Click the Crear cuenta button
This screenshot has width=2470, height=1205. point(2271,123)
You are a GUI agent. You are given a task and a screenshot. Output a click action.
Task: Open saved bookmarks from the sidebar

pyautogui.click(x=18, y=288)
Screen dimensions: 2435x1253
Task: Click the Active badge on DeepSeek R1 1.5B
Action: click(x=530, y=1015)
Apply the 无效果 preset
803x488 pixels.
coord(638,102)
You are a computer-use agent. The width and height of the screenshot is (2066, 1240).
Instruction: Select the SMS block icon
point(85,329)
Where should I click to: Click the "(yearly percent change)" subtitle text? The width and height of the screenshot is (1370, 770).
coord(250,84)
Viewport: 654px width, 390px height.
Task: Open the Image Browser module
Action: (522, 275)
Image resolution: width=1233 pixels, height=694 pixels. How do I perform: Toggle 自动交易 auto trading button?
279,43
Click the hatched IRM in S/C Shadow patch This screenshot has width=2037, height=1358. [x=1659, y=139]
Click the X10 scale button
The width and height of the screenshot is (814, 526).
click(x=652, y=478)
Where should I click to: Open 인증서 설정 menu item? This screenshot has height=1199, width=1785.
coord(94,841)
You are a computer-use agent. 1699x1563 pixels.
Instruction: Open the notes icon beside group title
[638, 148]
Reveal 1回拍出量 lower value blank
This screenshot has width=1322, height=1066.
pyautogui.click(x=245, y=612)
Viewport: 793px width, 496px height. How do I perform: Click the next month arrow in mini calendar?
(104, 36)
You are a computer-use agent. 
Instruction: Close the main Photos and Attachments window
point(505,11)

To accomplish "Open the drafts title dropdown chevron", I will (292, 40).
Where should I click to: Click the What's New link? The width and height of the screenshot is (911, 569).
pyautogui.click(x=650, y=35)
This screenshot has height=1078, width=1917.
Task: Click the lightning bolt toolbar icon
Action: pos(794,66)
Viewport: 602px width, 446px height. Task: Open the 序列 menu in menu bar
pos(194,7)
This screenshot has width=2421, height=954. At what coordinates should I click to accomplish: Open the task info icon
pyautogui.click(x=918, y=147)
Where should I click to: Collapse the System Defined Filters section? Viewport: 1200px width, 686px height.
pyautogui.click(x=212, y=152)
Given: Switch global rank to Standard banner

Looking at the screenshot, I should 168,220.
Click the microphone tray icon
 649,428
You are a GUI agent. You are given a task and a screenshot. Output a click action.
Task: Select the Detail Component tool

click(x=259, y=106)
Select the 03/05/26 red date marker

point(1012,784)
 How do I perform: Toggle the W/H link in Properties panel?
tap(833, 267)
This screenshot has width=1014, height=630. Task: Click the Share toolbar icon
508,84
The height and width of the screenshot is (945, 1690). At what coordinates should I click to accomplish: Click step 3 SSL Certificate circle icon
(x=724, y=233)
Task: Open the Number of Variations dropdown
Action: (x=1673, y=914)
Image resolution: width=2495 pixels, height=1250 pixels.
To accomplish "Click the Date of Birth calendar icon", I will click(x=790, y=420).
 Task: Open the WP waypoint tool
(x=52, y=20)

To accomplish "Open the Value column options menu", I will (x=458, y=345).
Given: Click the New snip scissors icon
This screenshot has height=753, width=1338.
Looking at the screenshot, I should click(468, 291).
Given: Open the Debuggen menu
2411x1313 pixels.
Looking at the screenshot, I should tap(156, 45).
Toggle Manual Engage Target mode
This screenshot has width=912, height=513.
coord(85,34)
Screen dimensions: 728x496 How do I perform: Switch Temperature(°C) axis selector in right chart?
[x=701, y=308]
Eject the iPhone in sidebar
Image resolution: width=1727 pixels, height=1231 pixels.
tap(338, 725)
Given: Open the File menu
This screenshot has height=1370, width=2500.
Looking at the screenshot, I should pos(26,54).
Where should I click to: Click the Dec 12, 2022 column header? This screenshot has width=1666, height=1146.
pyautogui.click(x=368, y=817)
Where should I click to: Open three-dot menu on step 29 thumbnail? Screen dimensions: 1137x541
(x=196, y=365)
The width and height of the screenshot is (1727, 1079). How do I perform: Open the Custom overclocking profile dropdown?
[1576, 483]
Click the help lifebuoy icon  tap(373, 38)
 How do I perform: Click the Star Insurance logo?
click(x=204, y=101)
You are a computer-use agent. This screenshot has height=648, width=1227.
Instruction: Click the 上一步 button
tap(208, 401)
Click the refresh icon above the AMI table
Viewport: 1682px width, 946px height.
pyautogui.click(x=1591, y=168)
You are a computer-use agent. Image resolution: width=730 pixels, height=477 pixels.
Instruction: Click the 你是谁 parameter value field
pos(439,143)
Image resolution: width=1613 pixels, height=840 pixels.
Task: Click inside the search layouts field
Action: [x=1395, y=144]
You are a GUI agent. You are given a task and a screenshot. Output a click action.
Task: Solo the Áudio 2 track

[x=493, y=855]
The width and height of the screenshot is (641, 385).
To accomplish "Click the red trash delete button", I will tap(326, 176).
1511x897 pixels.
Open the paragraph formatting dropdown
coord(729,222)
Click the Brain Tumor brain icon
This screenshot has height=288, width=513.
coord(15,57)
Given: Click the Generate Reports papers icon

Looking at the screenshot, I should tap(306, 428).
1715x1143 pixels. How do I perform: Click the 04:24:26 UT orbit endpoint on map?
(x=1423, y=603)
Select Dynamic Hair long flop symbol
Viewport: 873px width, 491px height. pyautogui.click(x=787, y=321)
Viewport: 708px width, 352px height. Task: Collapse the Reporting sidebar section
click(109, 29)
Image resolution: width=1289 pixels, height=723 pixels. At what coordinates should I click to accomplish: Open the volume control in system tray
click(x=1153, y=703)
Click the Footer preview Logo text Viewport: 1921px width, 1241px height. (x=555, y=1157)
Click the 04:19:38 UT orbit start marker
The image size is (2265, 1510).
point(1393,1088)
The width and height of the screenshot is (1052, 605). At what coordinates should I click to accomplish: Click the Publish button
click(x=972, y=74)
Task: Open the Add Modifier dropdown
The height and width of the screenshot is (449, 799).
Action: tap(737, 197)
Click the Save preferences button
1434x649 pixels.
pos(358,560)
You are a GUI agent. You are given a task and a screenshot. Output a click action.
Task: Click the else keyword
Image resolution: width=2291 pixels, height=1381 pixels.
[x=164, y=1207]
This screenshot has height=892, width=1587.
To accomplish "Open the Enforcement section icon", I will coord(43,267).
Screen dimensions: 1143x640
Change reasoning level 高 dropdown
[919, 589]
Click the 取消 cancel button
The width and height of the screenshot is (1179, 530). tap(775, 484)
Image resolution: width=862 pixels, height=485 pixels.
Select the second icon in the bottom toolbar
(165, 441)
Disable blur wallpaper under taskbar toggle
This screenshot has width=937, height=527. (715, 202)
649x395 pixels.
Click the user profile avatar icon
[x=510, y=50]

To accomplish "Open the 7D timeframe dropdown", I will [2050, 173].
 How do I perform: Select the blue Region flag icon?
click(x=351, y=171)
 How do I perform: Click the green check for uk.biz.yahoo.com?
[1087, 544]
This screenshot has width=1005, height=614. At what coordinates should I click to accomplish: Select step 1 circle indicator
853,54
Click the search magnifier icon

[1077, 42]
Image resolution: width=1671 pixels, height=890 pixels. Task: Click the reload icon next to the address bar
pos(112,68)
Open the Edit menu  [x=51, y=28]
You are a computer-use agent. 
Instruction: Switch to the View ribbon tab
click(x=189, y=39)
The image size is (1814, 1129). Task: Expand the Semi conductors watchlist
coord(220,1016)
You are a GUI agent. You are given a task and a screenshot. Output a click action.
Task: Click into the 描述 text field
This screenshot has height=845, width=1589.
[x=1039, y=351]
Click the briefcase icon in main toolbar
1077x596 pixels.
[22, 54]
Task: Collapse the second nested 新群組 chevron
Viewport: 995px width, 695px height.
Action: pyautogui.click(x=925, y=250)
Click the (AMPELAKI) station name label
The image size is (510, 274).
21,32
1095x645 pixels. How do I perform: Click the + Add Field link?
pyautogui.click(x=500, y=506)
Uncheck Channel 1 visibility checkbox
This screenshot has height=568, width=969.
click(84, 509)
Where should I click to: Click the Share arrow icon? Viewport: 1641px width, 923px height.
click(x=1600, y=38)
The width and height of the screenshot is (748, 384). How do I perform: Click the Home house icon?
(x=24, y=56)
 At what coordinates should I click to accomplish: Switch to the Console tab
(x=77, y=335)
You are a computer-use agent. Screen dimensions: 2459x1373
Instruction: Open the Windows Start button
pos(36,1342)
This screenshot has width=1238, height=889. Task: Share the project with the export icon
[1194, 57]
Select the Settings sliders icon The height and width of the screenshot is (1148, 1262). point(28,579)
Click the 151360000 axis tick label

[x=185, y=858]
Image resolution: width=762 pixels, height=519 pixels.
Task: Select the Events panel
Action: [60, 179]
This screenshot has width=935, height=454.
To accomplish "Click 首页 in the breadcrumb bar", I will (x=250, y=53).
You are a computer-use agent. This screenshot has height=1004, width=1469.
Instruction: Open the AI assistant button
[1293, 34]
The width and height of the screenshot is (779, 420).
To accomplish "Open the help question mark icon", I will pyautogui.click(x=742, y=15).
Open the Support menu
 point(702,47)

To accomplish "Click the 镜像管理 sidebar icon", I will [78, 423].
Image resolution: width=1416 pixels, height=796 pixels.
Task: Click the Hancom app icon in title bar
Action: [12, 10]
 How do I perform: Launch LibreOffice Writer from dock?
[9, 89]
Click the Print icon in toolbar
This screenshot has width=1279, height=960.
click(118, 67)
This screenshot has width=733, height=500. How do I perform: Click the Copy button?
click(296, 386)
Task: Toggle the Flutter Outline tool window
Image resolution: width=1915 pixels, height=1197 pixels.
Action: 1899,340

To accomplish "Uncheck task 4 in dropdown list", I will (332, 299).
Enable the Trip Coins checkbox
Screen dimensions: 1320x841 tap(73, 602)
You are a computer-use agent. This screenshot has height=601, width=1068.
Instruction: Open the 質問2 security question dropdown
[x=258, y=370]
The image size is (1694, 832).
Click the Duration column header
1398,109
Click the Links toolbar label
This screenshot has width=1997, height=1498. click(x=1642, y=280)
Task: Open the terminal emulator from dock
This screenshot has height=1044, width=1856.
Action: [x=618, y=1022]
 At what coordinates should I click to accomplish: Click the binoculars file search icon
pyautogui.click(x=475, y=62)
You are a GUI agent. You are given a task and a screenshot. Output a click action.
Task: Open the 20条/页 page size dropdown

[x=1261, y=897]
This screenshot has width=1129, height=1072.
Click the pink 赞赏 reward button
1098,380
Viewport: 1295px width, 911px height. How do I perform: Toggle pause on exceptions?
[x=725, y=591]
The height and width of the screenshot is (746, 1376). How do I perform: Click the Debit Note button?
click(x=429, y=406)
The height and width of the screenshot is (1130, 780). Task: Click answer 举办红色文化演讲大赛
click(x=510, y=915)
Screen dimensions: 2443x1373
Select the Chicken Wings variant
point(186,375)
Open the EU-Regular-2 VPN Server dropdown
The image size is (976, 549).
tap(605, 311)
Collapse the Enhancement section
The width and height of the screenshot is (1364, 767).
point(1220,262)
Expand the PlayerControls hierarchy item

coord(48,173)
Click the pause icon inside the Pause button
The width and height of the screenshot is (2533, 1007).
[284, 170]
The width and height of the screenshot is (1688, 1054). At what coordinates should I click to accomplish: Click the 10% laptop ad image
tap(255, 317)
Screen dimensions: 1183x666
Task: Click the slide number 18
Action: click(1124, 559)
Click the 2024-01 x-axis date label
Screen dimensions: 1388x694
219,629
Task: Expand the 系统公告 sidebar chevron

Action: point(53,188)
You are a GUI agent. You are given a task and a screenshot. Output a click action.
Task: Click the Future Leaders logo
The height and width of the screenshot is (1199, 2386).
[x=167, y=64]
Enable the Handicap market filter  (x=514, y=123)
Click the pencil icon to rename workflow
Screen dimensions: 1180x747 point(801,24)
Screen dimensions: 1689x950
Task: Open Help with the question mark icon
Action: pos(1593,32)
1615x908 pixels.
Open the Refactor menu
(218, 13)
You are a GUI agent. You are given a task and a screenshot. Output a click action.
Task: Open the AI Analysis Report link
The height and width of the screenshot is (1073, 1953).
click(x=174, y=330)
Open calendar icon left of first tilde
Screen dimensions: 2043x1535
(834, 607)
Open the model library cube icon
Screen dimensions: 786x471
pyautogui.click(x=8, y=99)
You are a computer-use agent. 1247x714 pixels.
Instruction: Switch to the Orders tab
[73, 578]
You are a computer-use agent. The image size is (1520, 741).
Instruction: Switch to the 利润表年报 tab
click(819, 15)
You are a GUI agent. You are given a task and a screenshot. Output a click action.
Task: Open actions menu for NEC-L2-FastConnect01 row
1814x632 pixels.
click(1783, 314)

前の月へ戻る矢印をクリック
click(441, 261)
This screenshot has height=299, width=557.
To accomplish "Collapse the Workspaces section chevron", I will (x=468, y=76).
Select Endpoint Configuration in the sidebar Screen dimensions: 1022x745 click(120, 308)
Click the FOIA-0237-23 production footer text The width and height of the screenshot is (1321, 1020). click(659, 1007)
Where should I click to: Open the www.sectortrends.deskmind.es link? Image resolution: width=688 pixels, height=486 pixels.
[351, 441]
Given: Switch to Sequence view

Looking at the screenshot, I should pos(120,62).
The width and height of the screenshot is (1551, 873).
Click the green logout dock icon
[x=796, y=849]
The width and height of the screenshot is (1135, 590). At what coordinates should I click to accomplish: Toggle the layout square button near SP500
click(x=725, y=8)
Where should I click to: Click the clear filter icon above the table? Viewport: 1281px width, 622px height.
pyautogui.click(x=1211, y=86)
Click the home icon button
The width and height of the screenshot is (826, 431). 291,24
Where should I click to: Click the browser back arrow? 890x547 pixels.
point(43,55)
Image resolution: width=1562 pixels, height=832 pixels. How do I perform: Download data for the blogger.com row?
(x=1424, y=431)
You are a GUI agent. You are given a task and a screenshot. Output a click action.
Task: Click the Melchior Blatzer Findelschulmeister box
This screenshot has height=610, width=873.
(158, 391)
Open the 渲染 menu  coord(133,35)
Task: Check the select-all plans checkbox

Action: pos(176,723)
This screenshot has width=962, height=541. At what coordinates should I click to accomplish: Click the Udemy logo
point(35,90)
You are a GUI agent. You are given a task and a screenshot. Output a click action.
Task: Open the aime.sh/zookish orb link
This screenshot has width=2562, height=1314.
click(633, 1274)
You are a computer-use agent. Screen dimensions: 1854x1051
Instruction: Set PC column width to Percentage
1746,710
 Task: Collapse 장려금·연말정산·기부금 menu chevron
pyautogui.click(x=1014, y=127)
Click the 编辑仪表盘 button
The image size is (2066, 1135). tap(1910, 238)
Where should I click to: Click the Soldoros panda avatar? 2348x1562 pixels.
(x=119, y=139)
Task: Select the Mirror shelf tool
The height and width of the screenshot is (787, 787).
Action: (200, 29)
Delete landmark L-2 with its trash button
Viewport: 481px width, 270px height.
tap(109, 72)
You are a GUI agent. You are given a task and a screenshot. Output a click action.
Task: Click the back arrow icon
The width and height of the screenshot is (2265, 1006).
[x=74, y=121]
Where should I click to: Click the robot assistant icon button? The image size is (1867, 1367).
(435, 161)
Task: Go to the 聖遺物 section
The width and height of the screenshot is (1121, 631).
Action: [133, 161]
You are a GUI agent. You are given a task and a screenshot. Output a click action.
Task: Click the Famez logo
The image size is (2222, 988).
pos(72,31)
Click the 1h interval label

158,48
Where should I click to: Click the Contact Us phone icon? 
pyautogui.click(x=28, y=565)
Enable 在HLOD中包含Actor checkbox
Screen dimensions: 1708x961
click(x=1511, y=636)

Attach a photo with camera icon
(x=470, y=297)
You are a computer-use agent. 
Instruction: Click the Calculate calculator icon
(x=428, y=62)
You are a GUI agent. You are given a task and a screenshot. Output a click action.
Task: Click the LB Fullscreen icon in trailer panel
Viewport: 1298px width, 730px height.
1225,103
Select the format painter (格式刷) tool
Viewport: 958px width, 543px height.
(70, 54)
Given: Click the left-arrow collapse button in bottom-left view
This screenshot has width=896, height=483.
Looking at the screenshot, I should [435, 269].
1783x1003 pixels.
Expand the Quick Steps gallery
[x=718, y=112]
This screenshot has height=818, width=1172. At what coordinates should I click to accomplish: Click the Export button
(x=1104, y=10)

WHAT YOU SHOULD DO – Only the lines of the data holding the string "Uncheck" are wanted; copy each of them.

TASK SOLUTION –
Uncheck Channel 1 visibility checkbox
To accomplish "Uncheck task 4 in dropdown list", I will (332, 299).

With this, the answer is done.